It's no wonder. Valued at roughly $50B
globally, sports sponsorship is a large and growing communications
vehicle that many advertisers consider vital to their
communications mix. And with the rise of addressable TV and social
media putting a premium on live events, it's arguably to become
even more important.
In its 2008 Survey on the Business of
Sport, The Economist described three main reasons why companies
find sports sponsorship worth their while: to establish emotional
connection with their brand; to reach the "right" people (that is,
up-market men who actively avoid advertisements); and to own
something that their competitors don't that is scarce in
supply.
But this survey offers little in the
way of actual, measurable business impact for investors. Most
commentary focuses on the impact sponsorship has on the sponsored.
The NHL, for example, would stand to lose x amount if Air Canada
withdrew their support, or gain y dollars from a new Molson deal.
But rarely do observers share evidence that any of this actually
works for the sponsor's bottom line. If Molson is rumoured to be
working out a near-$400 million deal with the NHL, what return can
it expect from this massive investment?
Our industry's knee-jerk reaction is
to frame things in terms of media value gained from the investment.
But this has been problematic. For example, views of the
sponsorship property - say, the ice at the Air Canada Centre -
would be reasonably straightforward to estimate using a media
equivalence approach: TV/online viewership numbers multiplied by
number of camera shots showing a brand's logo on the ice, plus
attendance figures by game would give a roughly accurate estimate
of impressions. However, disputes would inevitably arise regarding
the value or engagement of such impressions. After all, are we
watching the hockey game or the Home Hardware logo on the ice?
In any case, focusing on media value
is meaningless in the face of shareholder scrutiny.
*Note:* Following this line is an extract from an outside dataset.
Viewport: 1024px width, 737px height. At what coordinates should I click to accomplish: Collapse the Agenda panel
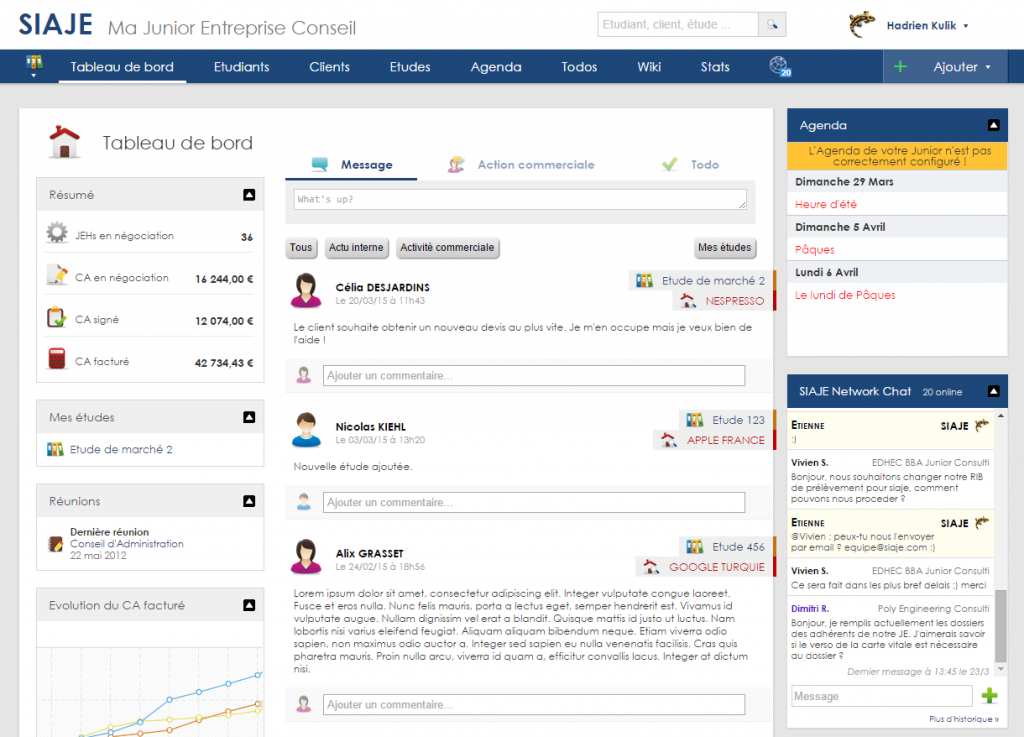point(993,125)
Marketing
(March 28, 2011) revealed that Air Canada's NHL sponsorship of $4-5
million returns around $20 million worth of business from the 11
hockey teams it services. That tells a great ROI story to
shareholders. But it tells us nothing of Air Canada's consumer
response - broader sales or brand response attributed to the
activity - or the impact of the investment it makes in activating
its NHL sponsorship - additional media support often several times
the cost of the sponsorship itself.
So when helping clients to determine
whether sports sponsorships actually work, MediaCom Business
Science focuses on business metrics - namely, sales and ROI. The
results may surprise you.
Take the case of a (now) well-known UK
energy provider. They began their sponsorship of the Football
Association (FA) Cup in England as a relative unknown in the
country, and with strong activation against a high reach achieved
brand awareness targets. Once these were met, the client wanted to
know what additional business value this investment delivered. The
FA Cup's popularity allowed it to charge a fortune for rights, and
our client needed to understand if it was worth it. Using sales as
the dependent variable, our team ran a multi-linear regression
analysis against the previous five years' marketing activity data,
including spend, to determine the impact of the sponsorship on
sales. The results were disappointing - with an effective ROI of
0.25X, it was one of the least efficient drivers of sales; so for
every £4 spent, our client received £1 in return. With far more
efficient drivers of sales, would we drop our association with the
popular English football tournament?
Just because a channel doesn't perform
on short-term sales, doesn't mean it's not valuable; business value
comes in many forms. For a utility provider, customer losses - or
rather, their prevention - are just as important as customer wins.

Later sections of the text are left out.